What my console is doing (the first call doesn't do anything):

> temp
> temp
    cyl  mpg  hp Data
 1:   4 22.8  93   vs
 2:   6 21.4 110   vs
 3:   6 18.1 105   vs
 4:   4 24.4  62   vs
 5:   4 22.8  95   vs
 ...
 ...
jks612
  • 1,224
  • 1
  • 11
  • 20
  • 1
    I see this too, in RStudio and Rterm (R version 3.2.2 (2015-08-14); Platform: x86_64-w64-mingw32/x64 (64-bit); data.table_1.9.6). `print.data.frame(temp)` works first go. – jbaums Jan 08 '16 at 00:28
  • I've always noticed this after a `:=` or `set()` call in `data.table` – tospig Jan 08 '16 at 00:29
  • 4
    I am certain I've seen this come up before as a known behavior with data.table. There is a duplicate on SO somewhere, probably one of the data.table gurus will know where it is. – joran Jan 08 '16 at 01:07
  • 8
    search? http://stackoverflow.com/questions/32988099/data-table-objects-not-printed-after-returned-from-function or http://stackoverflow.com/questions/34270165/when-and-why-does-print-need-two-attempts-to-print-a-data-table or http://stackoverflow.com/questions/34278964/why-does-a-data-table-from-fread-return-nothing-on-first-print-only – rawr Jan 08 '16 at 01:34

1 Answers1

9

This is the known side-effect of the fix implemented to squash an even bigger bug. It's documented here, as the first item under "BUG FIXES" section of the v1.9.6 release. Quoting from that link:

if (TRUE) DT[,LHS:=RHS] no longer prints, #869 and #1122. Tests added. To get this to work we've had to live with one downside: if a := is used inside a function with no DT[] before the end of the function, then the next time DT or print(DT) is typed at the prompt, nothing will be printed. A repeated DT or print(DT) will print. To avoid this: include a DT[] after the last := in your function. If that is not possible (e.g., it's not a function you can change) then DT[] at the prompt is guaranteed to print.
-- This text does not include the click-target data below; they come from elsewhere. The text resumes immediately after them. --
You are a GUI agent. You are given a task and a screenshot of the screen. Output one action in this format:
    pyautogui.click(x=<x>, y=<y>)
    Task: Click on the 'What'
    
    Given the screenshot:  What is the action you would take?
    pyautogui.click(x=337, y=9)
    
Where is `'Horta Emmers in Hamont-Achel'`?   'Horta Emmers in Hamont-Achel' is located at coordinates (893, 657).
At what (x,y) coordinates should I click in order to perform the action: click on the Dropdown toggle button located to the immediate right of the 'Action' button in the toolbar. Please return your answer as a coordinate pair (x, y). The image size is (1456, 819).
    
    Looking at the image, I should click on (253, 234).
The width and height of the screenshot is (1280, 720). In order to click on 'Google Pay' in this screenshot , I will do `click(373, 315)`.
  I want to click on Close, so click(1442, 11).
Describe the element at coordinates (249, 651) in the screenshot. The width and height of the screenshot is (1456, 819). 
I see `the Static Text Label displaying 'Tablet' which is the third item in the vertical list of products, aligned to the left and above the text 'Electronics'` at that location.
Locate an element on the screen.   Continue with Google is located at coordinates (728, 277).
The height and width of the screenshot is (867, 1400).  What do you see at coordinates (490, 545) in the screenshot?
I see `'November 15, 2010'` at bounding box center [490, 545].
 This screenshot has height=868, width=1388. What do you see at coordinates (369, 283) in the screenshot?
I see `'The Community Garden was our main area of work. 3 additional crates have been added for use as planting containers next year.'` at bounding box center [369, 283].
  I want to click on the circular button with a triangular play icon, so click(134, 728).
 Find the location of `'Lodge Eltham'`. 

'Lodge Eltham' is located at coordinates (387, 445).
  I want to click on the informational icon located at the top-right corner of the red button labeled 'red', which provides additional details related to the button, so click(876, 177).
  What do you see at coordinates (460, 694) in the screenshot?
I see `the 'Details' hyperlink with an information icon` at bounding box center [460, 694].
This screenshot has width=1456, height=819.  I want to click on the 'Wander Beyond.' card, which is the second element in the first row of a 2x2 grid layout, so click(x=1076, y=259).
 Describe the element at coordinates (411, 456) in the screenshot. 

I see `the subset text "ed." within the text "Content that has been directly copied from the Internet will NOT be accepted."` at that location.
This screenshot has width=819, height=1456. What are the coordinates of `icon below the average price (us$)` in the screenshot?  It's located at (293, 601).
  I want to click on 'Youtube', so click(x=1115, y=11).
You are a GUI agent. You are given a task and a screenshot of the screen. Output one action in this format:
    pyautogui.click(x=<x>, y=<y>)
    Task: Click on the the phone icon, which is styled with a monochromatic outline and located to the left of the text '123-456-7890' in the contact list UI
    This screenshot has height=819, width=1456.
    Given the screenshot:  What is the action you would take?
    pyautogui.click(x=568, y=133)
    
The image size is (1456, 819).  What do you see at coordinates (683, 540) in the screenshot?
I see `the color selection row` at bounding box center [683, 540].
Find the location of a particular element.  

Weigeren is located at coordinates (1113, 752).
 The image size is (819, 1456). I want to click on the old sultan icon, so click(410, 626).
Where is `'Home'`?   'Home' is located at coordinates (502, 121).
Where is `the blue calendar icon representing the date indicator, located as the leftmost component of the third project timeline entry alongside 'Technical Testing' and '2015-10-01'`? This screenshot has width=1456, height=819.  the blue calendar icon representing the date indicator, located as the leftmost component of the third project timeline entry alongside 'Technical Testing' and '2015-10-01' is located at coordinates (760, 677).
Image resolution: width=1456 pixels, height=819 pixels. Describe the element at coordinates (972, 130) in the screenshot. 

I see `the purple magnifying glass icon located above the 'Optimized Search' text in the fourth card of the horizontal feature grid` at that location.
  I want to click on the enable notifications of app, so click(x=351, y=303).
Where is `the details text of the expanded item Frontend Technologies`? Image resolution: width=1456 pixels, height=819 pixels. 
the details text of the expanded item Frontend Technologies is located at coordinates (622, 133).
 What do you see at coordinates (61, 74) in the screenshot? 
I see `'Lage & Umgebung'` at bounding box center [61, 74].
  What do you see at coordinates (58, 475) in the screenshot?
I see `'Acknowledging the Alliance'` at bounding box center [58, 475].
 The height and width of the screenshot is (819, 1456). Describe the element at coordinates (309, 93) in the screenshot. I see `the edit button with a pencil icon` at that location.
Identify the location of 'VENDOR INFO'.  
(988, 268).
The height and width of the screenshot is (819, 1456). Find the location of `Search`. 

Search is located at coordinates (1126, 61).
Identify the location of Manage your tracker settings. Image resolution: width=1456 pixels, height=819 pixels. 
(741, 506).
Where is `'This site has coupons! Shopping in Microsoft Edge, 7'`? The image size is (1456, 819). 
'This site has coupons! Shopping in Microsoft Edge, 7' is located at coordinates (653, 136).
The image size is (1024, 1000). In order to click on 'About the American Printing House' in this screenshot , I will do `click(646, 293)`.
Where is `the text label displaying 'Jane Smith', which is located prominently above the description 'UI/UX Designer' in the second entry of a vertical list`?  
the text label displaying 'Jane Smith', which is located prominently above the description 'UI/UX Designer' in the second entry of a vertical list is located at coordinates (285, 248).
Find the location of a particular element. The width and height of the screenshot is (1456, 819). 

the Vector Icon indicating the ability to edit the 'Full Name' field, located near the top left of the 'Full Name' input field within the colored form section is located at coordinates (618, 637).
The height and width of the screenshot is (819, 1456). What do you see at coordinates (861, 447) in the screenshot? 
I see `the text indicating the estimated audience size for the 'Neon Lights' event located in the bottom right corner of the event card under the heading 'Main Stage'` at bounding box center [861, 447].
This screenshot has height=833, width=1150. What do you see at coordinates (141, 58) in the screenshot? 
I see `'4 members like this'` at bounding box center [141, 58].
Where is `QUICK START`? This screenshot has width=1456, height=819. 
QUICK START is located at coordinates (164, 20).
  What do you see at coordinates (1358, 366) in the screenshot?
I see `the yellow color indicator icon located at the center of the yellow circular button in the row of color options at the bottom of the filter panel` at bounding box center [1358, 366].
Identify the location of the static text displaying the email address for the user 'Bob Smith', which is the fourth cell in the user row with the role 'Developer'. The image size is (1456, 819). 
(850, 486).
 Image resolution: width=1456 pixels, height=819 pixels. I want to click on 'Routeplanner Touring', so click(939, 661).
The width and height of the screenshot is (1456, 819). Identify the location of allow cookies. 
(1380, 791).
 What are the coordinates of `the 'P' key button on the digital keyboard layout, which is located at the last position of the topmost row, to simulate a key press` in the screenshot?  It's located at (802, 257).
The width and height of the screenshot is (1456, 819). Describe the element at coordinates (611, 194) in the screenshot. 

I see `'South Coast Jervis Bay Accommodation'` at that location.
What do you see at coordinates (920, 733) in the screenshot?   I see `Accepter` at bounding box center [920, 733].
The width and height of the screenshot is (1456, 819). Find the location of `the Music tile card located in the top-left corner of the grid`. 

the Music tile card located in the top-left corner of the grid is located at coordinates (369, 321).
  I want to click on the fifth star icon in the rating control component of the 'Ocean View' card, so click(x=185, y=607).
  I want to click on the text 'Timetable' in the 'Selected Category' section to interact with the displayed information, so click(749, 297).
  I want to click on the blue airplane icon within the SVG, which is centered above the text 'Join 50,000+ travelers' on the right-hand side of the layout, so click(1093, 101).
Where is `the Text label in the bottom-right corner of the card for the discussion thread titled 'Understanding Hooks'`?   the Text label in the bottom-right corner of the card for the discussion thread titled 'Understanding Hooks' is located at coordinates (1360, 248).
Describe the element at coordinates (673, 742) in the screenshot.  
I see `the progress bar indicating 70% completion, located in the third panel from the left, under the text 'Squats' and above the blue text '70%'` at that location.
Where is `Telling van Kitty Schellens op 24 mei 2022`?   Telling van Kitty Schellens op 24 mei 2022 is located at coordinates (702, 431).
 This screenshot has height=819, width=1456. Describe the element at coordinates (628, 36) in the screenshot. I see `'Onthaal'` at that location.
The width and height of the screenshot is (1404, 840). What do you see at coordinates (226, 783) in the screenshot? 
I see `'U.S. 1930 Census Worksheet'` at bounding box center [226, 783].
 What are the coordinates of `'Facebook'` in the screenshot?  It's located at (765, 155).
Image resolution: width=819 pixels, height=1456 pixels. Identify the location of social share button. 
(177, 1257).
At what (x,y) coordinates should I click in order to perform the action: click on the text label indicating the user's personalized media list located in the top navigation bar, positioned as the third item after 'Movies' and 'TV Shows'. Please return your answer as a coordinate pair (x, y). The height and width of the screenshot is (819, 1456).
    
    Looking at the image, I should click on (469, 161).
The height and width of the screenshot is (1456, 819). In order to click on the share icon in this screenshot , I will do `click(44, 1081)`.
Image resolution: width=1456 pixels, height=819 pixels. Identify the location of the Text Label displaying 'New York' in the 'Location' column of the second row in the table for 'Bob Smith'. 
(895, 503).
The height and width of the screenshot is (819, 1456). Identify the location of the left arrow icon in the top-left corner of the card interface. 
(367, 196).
As before, adding an extra [] on the end of a := query is a recommended idiom to update and then print; e.g. > DT[,foo:=3L][]. Thanks to Jureiss and Jan Gorecki for reporting.

As explained there, the solution is to append a trailing [] to the the final :=-containing operation in your function. Here, that would mean doing the following:

library(magrittr)
library(data.table)    
myDT <- as.data.table(mtcars)
temp <- 
    myDT %>%
    melt(id.vars = c('cyl', 'mpg', 'hp'), 
         measure.vars = c('vs','am','gear','carb'),
         variable.name = 'Data') %>%
    extract( value > 0) %>%
    extract( , value := NULL) %>% `[`

## Following which, this will print the first time
temp
jangorecki
  • 16,384
  • 4
  • 79
  • 160
Josh O'Brien
  • 159,210
  • 26
  • 366
  • 455